Collected data entries:
=== Section Start ===

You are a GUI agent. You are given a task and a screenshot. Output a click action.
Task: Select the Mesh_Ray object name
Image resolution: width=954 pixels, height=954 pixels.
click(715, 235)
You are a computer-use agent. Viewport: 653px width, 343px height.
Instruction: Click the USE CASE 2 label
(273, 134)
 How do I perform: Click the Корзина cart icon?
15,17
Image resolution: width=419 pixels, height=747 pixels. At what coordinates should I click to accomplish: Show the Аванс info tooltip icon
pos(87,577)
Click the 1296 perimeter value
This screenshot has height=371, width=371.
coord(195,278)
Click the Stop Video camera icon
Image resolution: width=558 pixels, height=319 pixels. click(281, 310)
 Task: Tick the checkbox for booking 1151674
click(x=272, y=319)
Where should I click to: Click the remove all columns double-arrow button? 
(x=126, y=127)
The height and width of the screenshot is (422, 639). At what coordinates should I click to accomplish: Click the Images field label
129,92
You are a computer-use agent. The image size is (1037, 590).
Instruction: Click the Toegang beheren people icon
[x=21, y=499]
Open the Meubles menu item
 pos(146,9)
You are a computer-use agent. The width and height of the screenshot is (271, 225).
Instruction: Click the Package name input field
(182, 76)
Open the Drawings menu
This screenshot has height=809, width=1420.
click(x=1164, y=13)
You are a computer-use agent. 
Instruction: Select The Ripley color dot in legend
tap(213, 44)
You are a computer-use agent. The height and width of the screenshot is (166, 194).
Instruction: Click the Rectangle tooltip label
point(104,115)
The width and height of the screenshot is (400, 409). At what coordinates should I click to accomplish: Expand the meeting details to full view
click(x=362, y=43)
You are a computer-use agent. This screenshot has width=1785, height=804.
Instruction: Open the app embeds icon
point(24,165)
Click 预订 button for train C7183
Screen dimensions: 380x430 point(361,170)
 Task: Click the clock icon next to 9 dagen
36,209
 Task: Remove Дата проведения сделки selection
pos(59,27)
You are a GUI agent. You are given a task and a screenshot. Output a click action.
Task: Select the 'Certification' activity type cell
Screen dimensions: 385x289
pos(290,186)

=== Section End ===

* The problem
Copy each line of the records verbatim.

* Written answer
You are a GUI agent. You are given a task and a screenshot. Output a click action.
Task: Select the Mesh_Ray object name
Image resolution: width=954 pixels, height=954 pixels.
click(715, 235)
You are a computer-use agent. Viewport: 653px width, 343px height.
Instruction: Click the USE CASE 2 label
(273, 134)
 How do I perform: Click the Корзина cart icon?
15,17
Image resolution: width=419 pixels, height=747 pixels. At what coordinates should I click to accomplish: Show the Аванс info tooltip icon
pos(87,577)
Click the 1296 perimeter value
This screenshot has height=371, width=371.
coord(195,278)
Click the Stop Video camera icon
Image resolution: width=558 pixels, height=319 pixels. click(281, 310)
 Task: Tick the checkbox for booking 1151674
click(x=272, y=319)
Where should I click to: Click the remove all columns double-arrow button? 
(x=126, y=127)
The height and width of the screenshot is (422, 639). At what coordinates should I click to accomplish: Click the Images field label
129,92
You are a computer-use agent. The image size is (1037, 590).
Instruction: Click the Toegang beheren people icon
[x=21, y=499]
Open the Meubles menu item
 pos(146,9)
You are a computer-use agent. The width and height of the screenshot is (271, 225).
Instruction: Click the Package name input field
(182, 76)
Open the Drawings menu
This screenshot has height=809, width=1420.
click(x=1164, y=13)
You are a computer-use agent. 
Instruction: Select The Ripley color dot in legend
tap(213, 44)
You are a computer-use agent. The height and width of the screenshot is (166, 194).
Instruction: Click the Rectangle tooltip label
point(104,115)
The width and height of the screenshot is (400, 409). At what coordinates should I click to accomplish: Expand the meeting details to full view
click(x=362, y=43)
You are a computer-use agent. This screenshot has width=1785, height=804.
Instruction: Open the app embeds icon
point(24,165)
Click 预订 button for train C7183
Screen dimensions: 380x430 point(361,170)
 Task: Click the clock icon next to 9 dagen
36,209
 Task: Remove Дата проведения сделки selection
pos(59,27)
You are a GUI agent. You are given a task and a screenshot. Output a click action.
Task: Select the 'Certification' activity type cell
Screen dimensions: 385x289
pos(290,186)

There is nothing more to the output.